ルールはオーバーランや突破・予備など、東部戦線ものとしてはいたってオーソドックスにまとめられています。しかし、個人的にはそうしたルールを採用したこと自体、ゲームの展開を史実に沿わせることについてデザイナーの興味のうすさを表しているように思います。デミヤンスクの展開はたしかに手に汗握るものですが、そうした特殊な状況を再現するための特別な仕掛けはありません。

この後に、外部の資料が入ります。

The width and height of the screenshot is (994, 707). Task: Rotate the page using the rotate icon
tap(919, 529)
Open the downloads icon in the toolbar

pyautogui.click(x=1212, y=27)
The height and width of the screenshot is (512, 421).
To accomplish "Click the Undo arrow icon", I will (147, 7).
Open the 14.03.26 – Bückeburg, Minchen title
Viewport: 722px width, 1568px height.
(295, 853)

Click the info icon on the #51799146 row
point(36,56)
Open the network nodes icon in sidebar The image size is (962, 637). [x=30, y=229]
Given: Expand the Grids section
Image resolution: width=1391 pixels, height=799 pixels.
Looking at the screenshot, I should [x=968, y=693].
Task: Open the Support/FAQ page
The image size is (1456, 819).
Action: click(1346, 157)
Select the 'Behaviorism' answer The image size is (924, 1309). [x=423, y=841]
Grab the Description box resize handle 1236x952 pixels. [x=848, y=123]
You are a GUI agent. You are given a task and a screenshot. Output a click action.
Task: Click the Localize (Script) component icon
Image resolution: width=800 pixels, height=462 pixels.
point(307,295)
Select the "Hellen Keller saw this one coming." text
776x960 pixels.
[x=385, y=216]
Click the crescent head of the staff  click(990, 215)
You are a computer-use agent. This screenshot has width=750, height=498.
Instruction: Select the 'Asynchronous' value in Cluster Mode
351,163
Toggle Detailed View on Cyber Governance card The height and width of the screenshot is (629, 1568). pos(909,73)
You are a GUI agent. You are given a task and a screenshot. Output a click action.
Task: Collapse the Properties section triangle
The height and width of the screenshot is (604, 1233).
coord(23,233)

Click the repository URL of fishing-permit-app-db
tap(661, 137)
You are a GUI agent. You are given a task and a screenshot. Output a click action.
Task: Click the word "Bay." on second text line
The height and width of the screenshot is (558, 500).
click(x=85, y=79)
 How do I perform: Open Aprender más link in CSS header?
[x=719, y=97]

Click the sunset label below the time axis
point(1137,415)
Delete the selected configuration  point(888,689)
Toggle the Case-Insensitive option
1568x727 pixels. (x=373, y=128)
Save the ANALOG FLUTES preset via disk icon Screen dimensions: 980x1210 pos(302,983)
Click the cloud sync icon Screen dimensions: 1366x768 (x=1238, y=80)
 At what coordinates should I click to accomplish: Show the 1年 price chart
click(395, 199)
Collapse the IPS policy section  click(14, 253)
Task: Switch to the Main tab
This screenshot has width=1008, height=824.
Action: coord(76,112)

戦闘序列はドイツの図書館で当時の軍事資料のマイクロフィルムをチェックしてリサーチしたものだそうですが、「汎用性の高いシステムへ綿密にリサーチした戦闘序列をのせてみた。史実のような展開にはならないそうだが、それは知らん」というのが、デザイナーの立ち位置のような気がします。せっかく盛り上がる題材を扱っているのだから、そうなるような展開をみせてほしいというプレイヤーの要求もわからないではないですが、別にそうならなくてもいいと思う自分からすれば、改善案はどれも徒労に見えます。
派手な史実の展開を忘れれば、地味ながら雰囲気のあるゲームといえます。機会があれば、プレイしてみるのもよろしいかと。